The cabin is dark except for the faint orange glow from the hearth in the main room. Wind moves against the walls in slow breaths.
Then it comes again. Another voice joins the first. Higher. Sharper. A third. A fourth.
The sound threads through the trees and wraps around the cabin like fingers tightening.
Coyotes. The word lands in my mind, foreign and primitive.
I tell myself that they’re just animals, nothing more. But my body disagrees.
My pulse spikes hard this time — no negotiation, no discipline. My throat tightens. My hands curl into the blanket’s edge.
The howling rises again. Many tones layered into a pack.
I sit up too quickly and the room tilts. Memories resurface of the cold, but not this mountain’s cold. Russian winter cold.
A door slamming.
Laughter somewhere outside.
Stay there. You’ll be fine.
The sound of something circling in the dark.
I push the image away, but it clings like frost to my skin. I don’t want to remember.
The coyotes crescendo again, and something inside me fractures. I swing my legs off the bed and step onto the wooden floor.
The door to the bedroom is half-open. I didn’t leave it that way. Another howl. This one closer.
I move toward the hallway before pride can stop me. He is already awake. I find myself happy that he is.
Memory is a cruel equalizer.
Hawk stands near the living room window, posture angled toward the sound. The firelight outlines him in bronze and shadow.
And in his hand — a gun ready if needed. He turns his head slightly when he hears me. The pack howls again. My composure shatters one more inch.
“It’s nothing,” he says quietly. “Just coyotes.”
Just.
He lowers the weapon, but he doesn’t set it down.

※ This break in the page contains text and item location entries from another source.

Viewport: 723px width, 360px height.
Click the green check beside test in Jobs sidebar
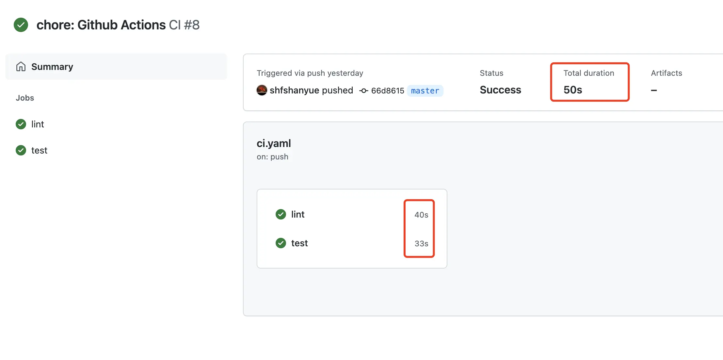(x=21, y=150)
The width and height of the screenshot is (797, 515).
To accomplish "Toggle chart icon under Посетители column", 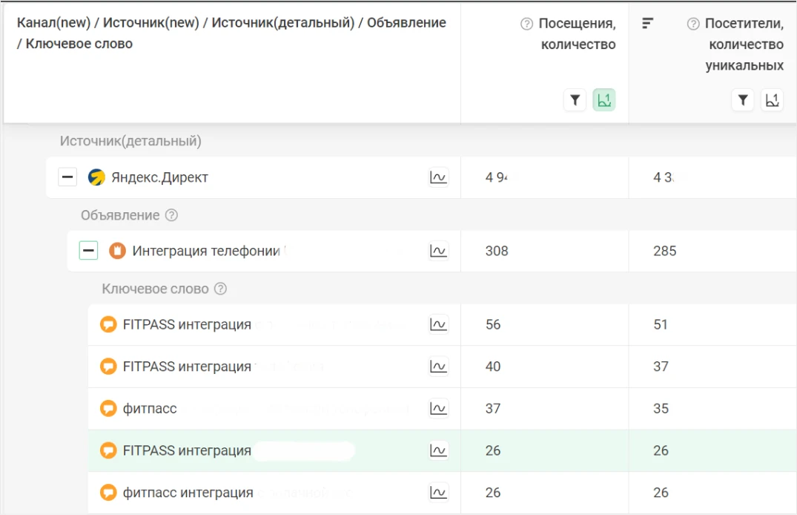I will click(773, 100).
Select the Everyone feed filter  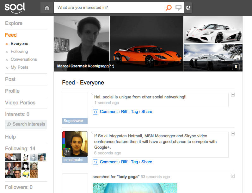click(19, 44)
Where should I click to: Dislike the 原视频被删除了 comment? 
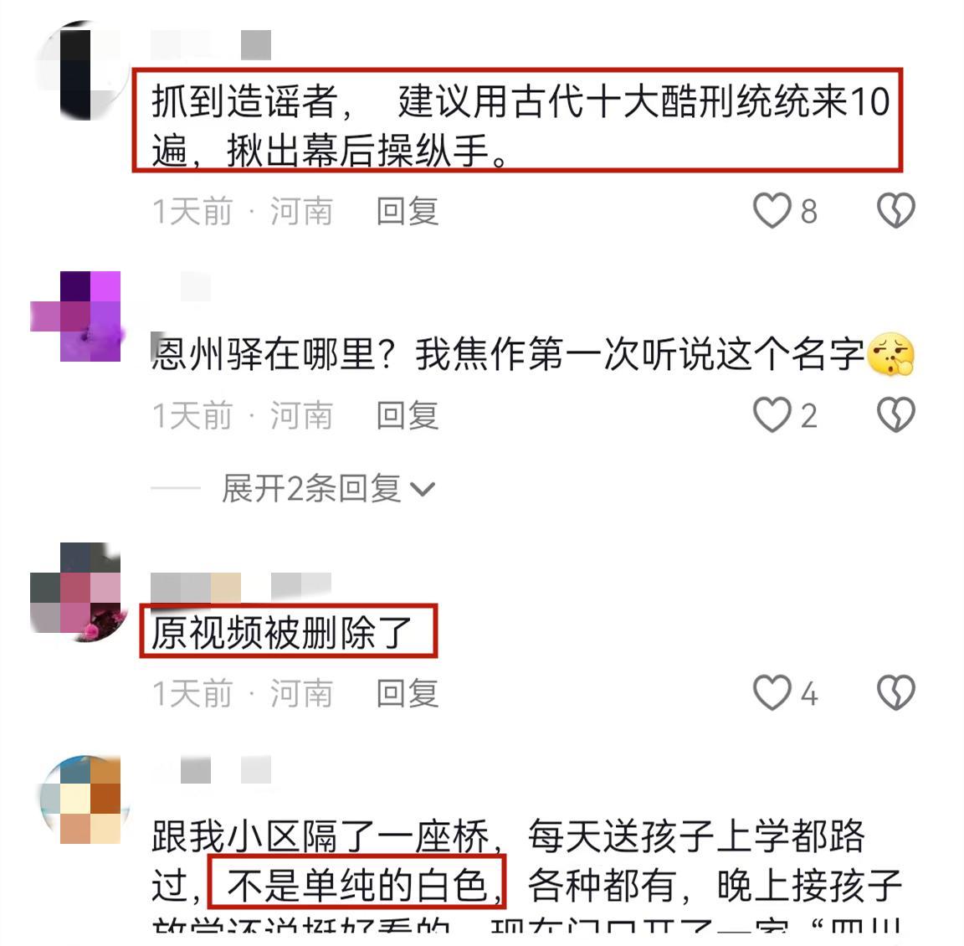click(x=895, y=692)
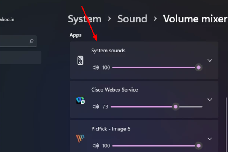Mute PicPick - Image 6 volume
The width and height of the screenshot is (228, 152).
pyautogui.click(x=96, y=146)
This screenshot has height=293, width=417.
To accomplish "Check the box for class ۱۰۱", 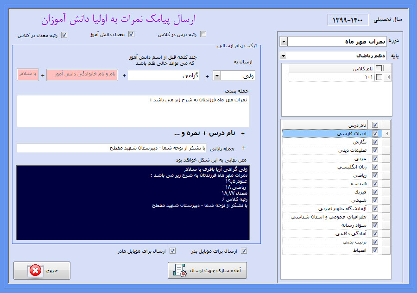I will [379, 77].
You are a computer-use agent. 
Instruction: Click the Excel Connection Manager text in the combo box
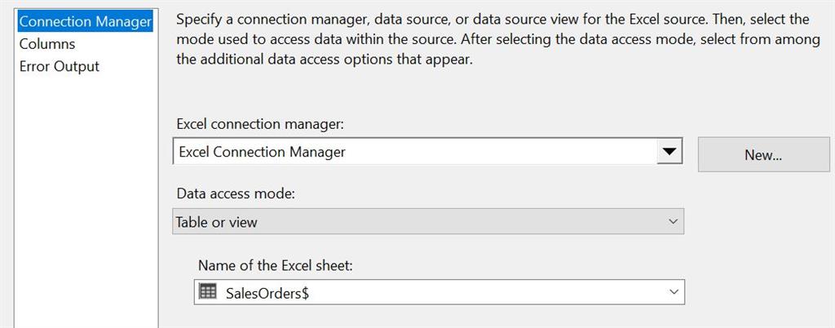[x=262, y=153]
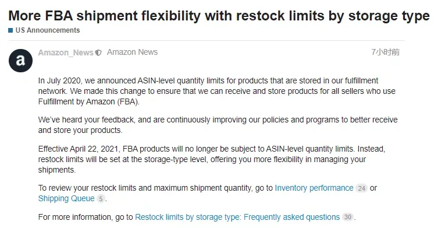Image resolution: width=438 pixels, height=228 pixels.
Task: Click the paragraph starting 'We've heard your feedback'
Action: (218, 125)
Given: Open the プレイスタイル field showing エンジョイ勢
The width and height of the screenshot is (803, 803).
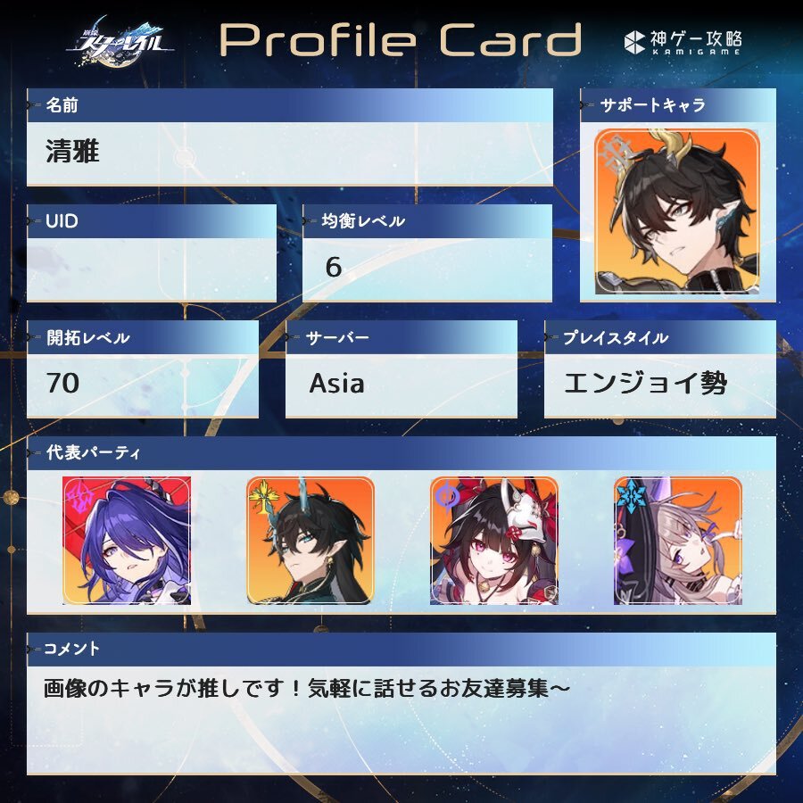Looking at the screenshot, I should point(660,385).
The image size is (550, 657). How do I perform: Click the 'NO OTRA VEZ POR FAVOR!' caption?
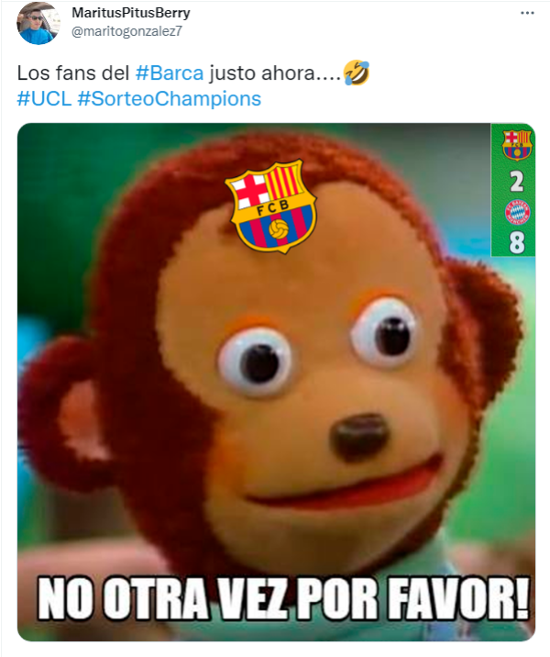tap(284, 598)
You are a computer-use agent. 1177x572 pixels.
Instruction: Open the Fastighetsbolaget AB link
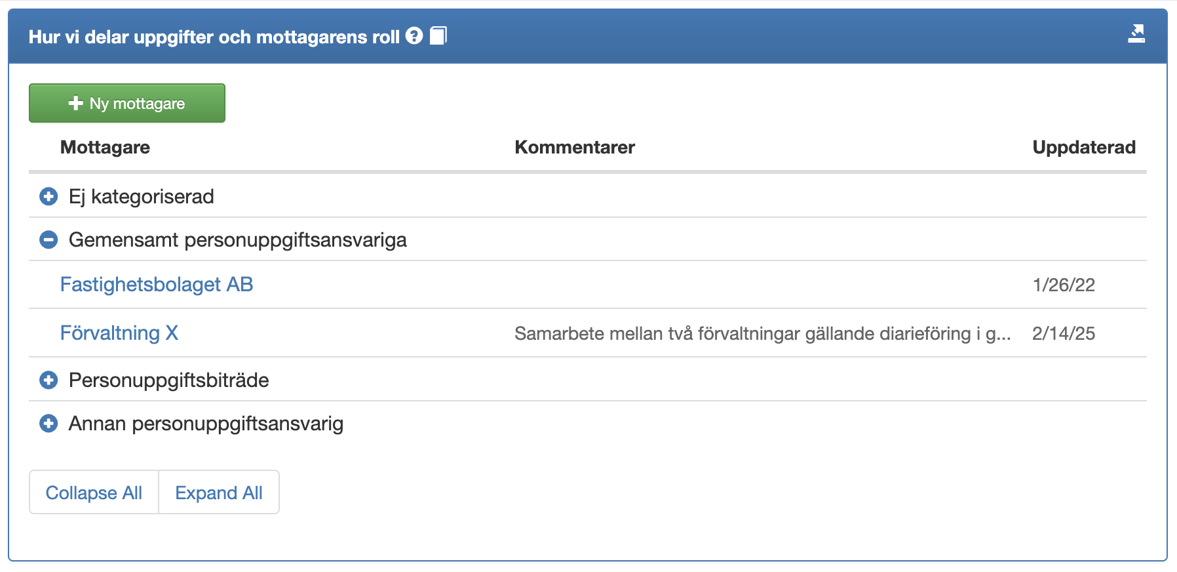pyautogui.click(x=157, y=285)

I hate that I’m standing here. That I walked out. That he can see the crack in my control.
“They travel in groups,” I say before I can stop myself.
“Many predators do.”
His tone isn’t mocking. It’s factual.
Another chorus rises outside, longer this time, echoing through the trees. My breathing stutters. I swallow it down.
“It’s not the sound,” I say, staring at the dark window. “It’s what it means.”
He studies me for a few seconds.
“What does it mean to you?”
I don’t answer. Because I don’t want to explain that once, years ago, they told me the countryside was quiet. That I would be safe for the night. That no one would bother me.